/food-x-251-classification

Classification, Image Preprocessing and Similarity Retrieval on FoodX-251 datset

Primary LanguageJupyter Notebook

FoodX-251 Classification

This repository contains the code and resources for the FoodX-251 project, which aims to design, implement, and evaluate a system or app using the FoodX-251 dataset. The project focuses on fine-grained food classification and includes several components for classification, retrieval, evaluation, and visual analysis.

Project Description

The project is based on the FoodX-251 dataset, and the team is required to develop an original project using the entire dataset or a subset of it. The choice of the subset must be justified. The main components of the project include:

  1. Classification of the validation set into the 251 classes defined in the dataset (fine-grained food classification).
  2. Classification of the degraded validation set into the 251 classes defined in the dataset (fine-grained food classification).
  3. Similarity retrieval (category search) of a query image.
  4. Objective evaluation of the classification and retrieval results.
  5. Visual analysis of significant cases.
  6. Objective comparison of different strategies attempted to achieve the final solution.

Repository Directories

  • Data Cleaning: This directory contains scripts and resources related to data cleaning and preprocessing.
  • annot: This directory stores annotations or additional data for the dataset.
  • notebooks: This directory contains Jupyter notebooks used for experimentation and analysis.
  • scripts: This directory contains scripts and code used for various tasks in the project.
  • README.md: This file, providing an overview of the project and repository.
  • VIPM Presentazione.pptx: A PowerPoint presentation showcasing the project for the VIPM (Very Important Project Members).

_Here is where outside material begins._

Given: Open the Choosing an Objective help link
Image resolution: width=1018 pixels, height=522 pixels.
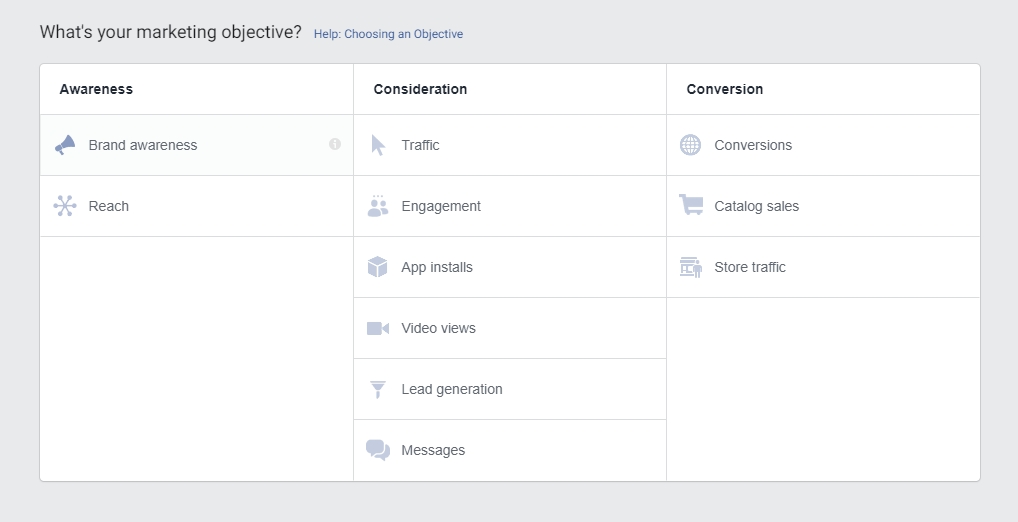Looking at the screenshot, I should click(x=388, y=34).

Please refer to the respective directories for more detailed information about their contents and usage.

Notes

  • The primary goal is to achieve the highest possible classification performance on the degraded validation set.
  • It is expected that there will be a significant drop in classification accuracy when transitioning from the validation set to the degraded validation set.

For further details, please refer to the project documentation and code within this repository.